- What the task requires:
Only the lines from the one with "Task: Downvote the amirtheawesomeone email" through the last belong in the output; print them exactly as given below.
━━━━━ Record set ━━━━━
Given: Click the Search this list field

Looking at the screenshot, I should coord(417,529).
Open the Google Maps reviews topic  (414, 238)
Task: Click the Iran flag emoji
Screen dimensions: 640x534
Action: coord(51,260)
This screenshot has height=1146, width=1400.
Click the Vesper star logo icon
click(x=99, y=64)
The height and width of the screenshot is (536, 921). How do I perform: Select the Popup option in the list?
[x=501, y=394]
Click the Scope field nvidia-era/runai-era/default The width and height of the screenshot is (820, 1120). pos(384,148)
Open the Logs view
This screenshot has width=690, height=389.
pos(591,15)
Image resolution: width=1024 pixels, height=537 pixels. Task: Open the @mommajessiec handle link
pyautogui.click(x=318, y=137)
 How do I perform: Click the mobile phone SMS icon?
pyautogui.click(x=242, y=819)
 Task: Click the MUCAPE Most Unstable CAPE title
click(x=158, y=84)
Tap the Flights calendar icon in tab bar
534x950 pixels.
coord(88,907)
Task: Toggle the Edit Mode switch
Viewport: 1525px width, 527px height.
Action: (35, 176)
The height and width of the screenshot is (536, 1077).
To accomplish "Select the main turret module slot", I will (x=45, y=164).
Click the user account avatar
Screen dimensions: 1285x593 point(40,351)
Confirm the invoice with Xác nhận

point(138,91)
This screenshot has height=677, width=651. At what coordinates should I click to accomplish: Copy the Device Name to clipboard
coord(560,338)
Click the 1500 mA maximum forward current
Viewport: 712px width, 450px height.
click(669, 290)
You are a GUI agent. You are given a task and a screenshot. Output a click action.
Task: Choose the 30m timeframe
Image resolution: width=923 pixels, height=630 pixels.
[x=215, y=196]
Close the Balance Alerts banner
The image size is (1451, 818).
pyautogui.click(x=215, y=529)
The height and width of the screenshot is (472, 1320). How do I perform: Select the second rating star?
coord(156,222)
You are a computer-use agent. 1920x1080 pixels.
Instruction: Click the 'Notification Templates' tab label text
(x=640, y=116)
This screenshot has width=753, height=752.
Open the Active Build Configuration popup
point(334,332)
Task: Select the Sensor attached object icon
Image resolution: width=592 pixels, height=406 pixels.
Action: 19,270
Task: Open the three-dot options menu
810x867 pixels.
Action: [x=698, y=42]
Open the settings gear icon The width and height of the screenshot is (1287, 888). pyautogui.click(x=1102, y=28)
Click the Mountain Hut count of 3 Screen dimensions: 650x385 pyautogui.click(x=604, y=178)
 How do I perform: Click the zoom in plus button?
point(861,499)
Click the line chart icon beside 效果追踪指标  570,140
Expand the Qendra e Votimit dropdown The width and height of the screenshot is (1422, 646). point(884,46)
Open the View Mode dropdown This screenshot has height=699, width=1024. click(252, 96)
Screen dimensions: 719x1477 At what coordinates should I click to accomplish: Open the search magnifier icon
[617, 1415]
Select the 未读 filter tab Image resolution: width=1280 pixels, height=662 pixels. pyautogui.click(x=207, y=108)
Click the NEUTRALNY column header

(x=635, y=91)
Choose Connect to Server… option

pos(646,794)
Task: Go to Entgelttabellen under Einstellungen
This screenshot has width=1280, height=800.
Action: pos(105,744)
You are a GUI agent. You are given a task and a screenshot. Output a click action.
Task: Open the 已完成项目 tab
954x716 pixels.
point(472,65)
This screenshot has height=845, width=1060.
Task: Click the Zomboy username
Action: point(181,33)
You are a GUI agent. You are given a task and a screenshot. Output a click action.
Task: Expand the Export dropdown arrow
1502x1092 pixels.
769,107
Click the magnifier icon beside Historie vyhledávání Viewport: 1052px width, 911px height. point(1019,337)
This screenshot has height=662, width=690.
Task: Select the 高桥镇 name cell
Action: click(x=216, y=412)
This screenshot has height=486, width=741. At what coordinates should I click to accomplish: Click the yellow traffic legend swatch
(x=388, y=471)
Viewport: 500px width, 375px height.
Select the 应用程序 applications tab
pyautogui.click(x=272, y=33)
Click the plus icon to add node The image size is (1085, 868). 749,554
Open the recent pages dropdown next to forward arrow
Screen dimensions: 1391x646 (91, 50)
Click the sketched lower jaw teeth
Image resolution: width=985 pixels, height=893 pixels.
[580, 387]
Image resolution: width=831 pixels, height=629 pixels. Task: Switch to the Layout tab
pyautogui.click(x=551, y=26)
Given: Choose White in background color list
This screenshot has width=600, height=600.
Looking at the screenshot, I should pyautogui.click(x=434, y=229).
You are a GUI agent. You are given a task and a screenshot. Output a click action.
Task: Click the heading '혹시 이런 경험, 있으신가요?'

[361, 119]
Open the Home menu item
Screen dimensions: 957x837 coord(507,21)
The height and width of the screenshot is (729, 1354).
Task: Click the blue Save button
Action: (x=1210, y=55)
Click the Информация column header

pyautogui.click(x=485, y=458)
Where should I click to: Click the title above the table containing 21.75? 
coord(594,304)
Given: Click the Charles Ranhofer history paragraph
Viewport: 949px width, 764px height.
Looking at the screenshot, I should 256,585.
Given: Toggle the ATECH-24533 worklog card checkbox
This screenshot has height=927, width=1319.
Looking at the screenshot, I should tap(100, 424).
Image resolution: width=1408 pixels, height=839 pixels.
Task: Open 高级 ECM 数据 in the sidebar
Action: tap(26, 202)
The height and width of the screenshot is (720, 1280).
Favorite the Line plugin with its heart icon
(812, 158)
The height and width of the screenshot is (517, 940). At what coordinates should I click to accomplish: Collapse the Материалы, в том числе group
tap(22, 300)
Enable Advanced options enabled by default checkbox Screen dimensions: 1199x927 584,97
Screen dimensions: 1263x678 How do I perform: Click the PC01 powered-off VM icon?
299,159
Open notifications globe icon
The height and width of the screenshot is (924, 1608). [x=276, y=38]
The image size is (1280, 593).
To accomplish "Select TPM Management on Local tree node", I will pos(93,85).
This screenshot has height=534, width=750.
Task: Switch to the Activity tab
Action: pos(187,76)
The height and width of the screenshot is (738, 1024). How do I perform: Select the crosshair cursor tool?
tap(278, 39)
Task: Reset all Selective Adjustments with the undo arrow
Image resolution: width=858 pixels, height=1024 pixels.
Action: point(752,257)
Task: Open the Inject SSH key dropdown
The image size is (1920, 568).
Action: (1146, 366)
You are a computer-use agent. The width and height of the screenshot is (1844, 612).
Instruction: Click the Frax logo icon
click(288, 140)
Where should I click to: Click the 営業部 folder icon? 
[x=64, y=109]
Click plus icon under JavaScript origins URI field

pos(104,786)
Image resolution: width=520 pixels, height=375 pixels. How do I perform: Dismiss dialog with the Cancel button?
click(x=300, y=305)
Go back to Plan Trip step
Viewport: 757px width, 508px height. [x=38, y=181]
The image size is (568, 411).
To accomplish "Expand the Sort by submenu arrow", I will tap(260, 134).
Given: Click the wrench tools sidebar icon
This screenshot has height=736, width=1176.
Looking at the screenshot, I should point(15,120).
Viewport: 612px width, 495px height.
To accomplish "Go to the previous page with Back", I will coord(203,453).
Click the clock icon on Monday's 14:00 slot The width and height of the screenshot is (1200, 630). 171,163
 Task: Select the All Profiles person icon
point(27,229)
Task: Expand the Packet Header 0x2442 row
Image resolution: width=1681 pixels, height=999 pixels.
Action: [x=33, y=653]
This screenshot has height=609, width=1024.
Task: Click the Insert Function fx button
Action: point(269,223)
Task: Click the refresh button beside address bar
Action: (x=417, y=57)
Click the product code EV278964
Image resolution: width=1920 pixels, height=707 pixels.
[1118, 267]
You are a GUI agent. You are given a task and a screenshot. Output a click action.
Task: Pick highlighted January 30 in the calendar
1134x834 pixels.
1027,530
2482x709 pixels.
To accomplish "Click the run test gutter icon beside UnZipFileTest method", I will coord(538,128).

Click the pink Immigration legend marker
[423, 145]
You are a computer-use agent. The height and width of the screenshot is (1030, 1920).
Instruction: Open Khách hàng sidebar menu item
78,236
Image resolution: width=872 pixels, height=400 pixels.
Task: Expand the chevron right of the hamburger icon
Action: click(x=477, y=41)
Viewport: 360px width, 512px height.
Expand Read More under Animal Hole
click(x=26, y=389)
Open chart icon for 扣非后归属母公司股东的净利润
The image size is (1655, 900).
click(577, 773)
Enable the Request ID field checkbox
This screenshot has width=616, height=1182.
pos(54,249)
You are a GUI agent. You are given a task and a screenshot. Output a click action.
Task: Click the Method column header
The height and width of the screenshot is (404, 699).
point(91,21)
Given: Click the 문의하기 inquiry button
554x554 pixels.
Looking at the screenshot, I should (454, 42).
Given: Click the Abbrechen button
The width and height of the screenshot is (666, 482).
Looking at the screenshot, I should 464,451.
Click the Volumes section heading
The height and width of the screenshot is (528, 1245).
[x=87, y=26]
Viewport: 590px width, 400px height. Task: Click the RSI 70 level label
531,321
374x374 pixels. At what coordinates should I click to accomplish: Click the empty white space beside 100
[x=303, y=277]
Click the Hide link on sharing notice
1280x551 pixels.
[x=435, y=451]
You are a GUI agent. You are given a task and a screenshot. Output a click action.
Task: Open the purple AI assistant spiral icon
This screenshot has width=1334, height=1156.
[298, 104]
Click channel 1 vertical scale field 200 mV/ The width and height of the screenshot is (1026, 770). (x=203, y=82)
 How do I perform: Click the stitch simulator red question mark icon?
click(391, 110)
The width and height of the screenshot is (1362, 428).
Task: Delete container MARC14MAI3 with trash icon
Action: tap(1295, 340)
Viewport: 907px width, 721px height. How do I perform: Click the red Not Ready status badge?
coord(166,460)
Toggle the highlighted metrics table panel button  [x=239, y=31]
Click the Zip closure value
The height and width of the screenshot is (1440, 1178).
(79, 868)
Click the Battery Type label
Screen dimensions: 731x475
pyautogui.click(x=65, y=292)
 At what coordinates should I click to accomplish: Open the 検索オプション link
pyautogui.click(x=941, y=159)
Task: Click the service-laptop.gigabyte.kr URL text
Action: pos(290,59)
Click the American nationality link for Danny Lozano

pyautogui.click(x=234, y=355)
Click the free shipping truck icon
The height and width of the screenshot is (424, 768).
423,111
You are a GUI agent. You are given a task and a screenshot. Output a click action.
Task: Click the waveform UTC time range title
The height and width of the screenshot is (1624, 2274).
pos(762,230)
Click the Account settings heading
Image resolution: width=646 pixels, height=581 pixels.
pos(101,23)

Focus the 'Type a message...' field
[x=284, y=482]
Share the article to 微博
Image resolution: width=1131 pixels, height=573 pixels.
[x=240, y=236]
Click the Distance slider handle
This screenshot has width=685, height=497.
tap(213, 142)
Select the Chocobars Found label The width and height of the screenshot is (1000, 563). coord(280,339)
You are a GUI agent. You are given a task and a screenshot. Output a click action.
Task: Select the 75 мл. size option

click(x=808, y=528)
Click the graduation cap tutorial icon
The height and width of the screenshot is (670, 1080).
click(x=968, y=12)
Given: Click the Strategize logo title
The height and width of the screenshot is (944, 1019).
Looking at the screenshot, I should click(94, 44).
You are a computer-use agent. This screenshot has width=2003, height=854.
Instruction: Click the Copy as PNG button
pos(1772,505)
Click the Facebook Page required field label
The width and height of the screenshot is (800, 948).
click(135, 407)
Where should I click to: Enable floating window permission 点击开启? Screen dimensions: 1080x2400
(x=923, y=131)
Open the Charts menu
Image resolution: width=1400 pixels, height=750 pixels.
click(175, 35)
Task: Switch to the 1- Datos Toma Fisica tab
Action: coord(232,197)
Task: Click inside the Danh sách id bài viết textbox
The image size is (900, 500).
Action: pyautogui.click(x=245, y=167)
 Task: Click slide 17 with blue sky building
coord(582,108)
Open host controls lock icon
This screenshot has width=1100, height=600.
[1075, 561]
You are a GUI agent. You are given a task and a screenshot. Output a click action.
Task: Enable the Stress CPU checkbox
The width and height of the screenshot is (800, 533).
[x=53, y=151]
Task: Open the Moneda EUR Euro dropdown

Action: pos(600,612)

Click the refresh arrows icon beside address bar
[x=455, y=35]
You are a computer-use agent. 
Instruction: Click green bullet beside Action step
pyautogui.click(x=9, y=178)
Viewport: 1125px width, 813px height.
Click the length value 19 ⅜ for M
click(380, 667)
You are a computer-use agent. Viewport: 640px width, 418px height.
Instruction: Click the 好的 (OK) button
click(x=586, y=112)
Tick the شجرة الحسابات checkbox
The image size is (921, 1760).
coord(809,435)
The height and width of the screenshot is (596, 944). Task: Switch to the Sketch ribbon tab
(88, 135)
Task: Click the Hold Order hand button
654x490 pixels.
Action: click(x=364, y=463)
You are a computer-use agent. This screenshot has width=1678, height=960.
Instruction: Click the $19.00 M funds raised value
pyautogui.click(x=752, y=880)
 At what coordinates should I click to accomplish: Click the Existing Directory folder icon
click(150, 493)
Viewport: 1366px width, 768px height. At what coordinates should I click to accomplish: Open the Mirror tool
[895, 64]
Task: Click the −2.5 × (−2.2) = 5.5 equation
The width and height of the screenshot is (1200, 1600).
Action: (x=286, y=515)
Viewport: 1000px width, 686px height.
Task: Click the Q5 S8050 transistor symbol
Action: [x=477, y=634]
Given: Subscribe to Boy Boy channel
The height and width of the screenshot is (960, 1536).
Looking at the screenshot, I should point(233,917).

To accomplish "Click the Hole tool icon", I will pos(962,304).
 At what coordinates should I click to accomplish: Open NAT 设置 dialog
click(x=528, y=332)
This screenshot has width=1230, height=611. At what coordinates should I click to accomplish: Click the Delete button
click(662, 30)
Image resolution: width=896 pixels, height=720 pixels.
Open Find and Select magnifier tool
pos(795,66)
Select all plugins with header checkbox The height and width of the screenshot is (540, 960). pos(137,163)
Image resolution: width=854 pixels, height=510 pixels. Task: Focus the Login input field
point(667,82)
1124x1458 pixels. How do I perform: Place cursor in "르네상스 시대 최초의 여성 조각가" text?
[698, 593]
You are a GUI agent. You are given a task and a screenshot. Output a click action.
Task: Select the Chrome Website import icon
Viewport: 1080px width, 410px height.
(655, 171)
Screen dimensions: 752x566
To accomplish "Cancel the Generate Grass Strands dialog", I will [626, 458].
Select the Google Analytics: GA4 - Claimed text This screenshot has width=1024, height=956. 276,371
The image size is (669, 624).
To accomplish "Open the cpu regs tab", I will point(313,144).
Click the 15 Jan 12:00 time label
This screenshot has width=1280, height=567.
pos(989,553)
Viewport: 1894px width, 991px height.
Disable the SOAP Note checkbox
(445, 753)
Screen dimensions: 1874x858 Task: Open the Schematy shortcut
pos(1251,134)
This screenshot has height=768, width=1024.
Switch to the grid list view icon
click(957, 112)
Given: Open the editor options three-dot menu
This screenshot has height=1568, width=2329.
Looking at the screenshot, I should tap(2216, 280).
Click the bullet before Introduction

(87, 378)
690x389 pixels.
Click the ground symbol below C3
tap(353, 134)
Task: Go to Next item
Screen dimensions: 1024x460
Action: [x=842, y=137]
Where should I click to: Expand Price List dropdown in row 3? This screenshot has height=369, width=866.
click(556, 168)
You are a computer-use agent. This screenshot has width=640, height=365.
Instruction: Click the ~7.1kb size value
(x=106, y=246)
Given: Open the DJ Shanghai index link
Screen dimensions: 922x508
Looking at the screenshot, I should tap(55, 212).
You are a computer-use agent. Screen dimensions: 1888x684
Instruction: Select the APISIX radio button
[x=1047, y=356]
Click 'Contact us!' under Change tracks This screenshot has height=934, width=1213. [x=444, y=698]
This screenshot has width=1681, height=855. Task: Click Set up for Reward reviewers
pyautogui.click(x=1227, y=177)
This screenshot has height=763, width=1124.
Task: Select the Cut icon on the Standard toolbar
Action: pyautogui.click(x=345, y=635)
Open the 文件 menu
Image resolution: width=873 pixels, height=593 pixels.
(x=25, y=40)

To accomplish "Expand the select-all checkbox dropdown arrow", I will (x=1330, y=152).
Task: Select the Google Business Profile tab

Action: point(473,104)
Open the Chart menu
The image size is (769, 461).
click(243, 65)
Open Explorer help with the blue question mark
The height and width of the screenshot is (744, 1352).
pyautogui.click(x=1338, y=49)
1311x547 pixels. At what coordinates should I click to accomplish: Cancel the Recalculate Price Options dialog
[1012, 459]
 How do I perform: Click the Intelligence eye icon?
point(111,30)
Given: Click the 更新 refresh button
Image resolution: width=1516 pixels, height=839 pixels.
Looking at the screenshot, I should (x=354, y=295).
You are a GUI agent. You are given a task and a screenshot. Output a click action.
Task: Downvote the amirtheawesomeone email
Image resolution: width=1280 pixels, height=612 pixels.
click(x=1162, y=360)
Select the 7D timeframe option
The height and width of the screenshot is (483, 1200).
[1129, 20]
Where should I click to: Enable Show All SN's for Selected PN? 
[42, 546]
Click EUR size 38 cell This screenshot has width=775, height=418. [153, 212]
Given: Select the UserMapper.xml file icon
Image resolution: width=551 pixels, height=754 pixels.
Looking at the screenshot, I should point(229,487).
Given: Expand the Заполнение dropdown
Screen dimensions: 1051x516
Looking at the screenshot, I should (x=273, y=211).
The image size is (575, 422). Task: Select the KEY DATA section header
━━━━━
- Worked solution:
Task: Downvote the amirtheawesomeone email
Image resolution: width=1280 pixels, height=612 pixels.
click(x=1162, y=360)
Select the 7D timeframe option
The height and width of the screenshot is (483, 1200).
[1129, 20]
Where should I click to: Enable Show All SN's for Selected PN? 
[42, 546]
Click EUR size 38 cell This screenshot has width=775, height=418. [153, 212]
Given: Select the UserMapper.xml file icon
Image resolution: width=551 pixels, height=754 pixels.
Looking at the screenshot, I should point(229,487).
Given: Expand the Заполнение dropdown
Screen dimensions: 1051x516
Looking at the screenshot, I should (x=273, y=211).
The image size is (575, 422). Task: Select the KEY DATA section header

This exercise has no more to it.